Identify, in the records below, every line where the string "agent" appears, and copy each such line.

#### DATASET RECORDS

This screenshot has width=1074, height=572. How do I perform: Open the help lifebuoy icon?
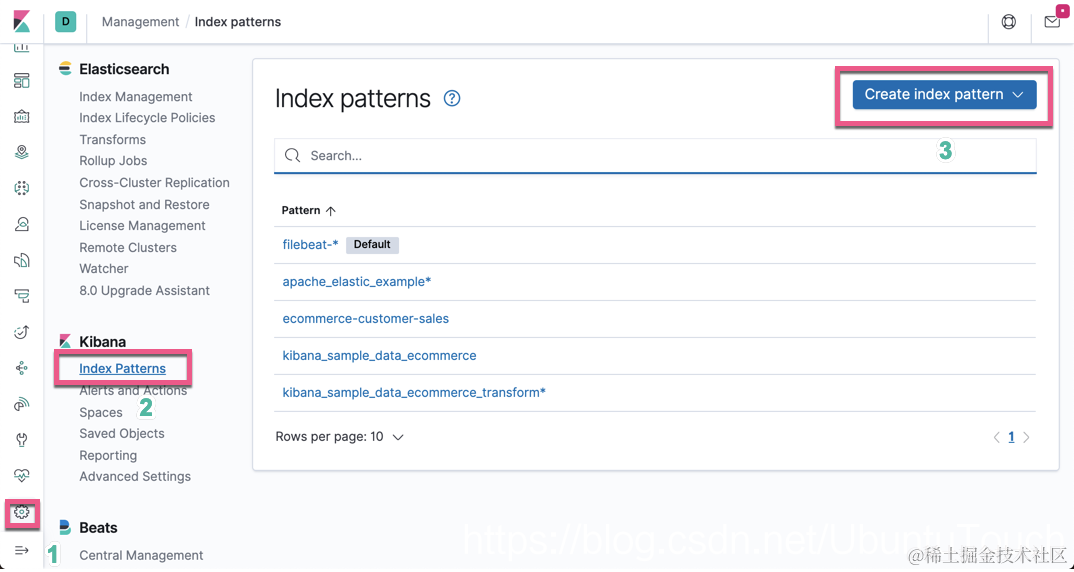coord(1009,22)
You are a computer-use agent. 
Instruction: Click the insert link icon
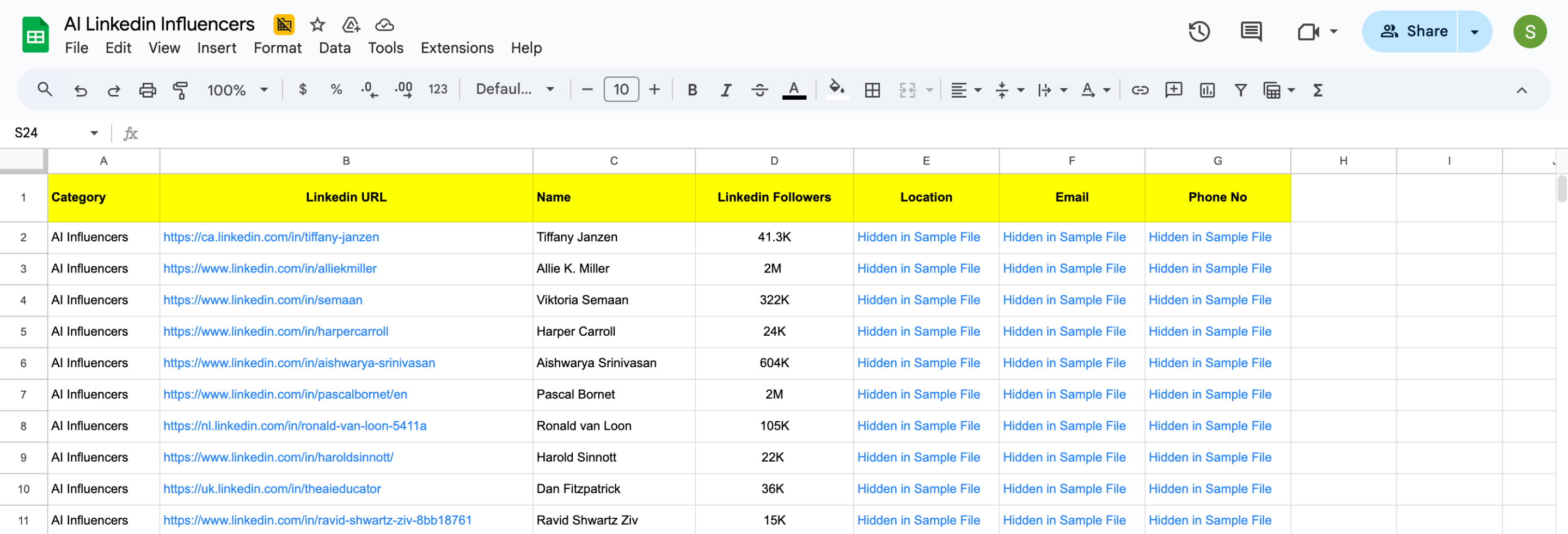(1140, 90)
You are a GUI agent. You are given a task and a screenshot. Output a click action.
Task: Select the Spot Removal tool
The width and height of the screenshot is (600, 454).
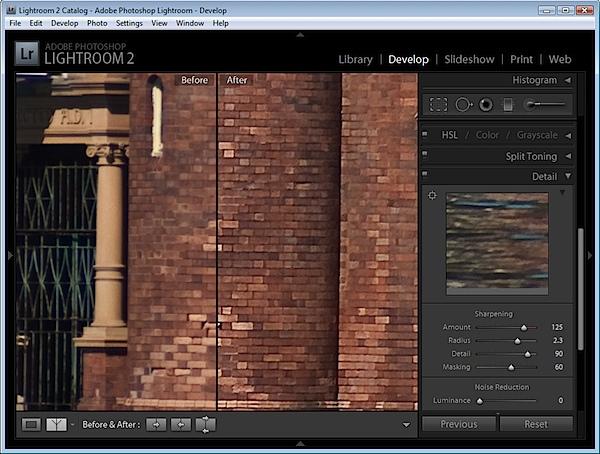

########

- _TASK RESULT_:
You are a computer-use agent. 
You are a GUI agent. You are given a task and a screenshot. Output a click action.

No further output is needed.